Goal of the exercise »
If an entry below holds a picture, leave the picture out and print the rest exactly.
::: Provided data :::
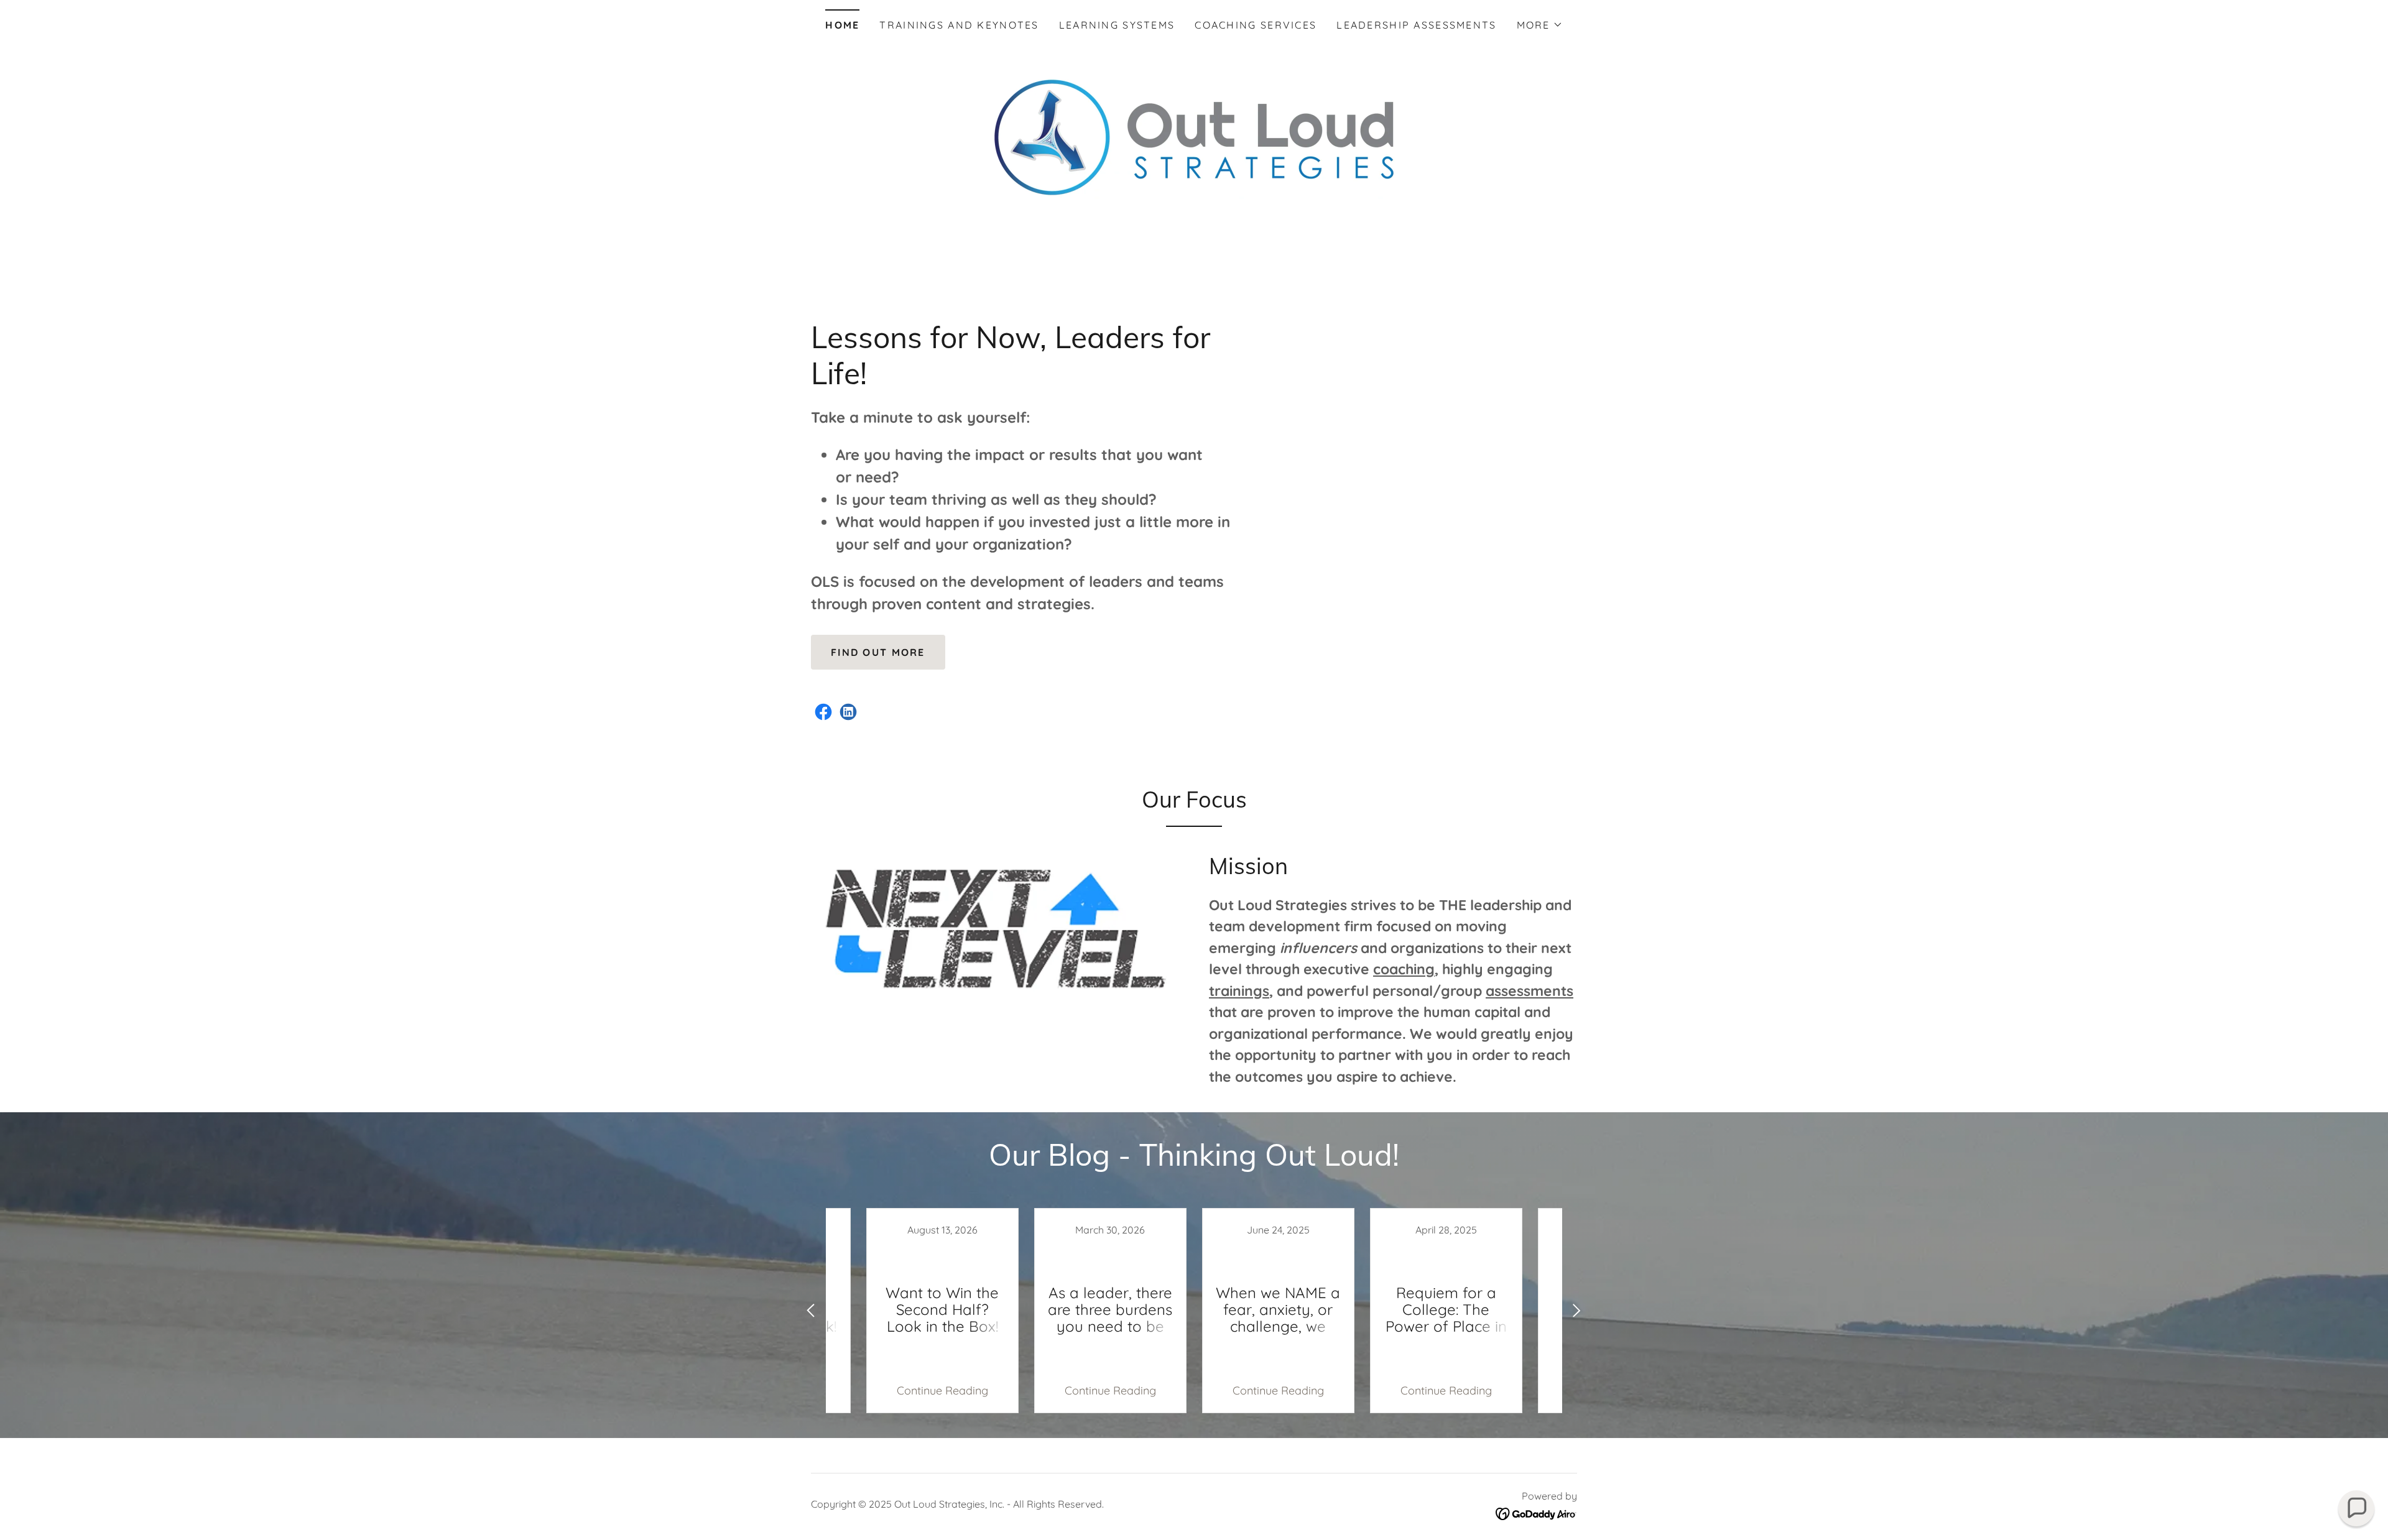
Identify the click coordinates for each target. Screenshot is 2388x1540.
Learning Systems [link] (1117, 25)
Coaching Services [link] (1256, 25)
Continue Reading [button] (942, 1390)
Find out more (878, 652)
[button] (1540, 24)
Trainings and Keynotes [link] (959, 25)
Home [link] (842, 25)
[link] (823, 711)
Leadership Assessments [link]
:::
Exercise output »
Identify the click coordinates for each target. Screenshot is 2388x1540.
Learning Systems [link] (1117, 25)
Coaching Services [link] (1256, 25)
Continue Reading [button] (942, 1390)
Find out more (878, 652)
[button] (1540, 24)
Trainings and Keynotes [link] (959, 25)
Home [link] (842, 25)
[link] (823, 711)
Leadership Assessments [link]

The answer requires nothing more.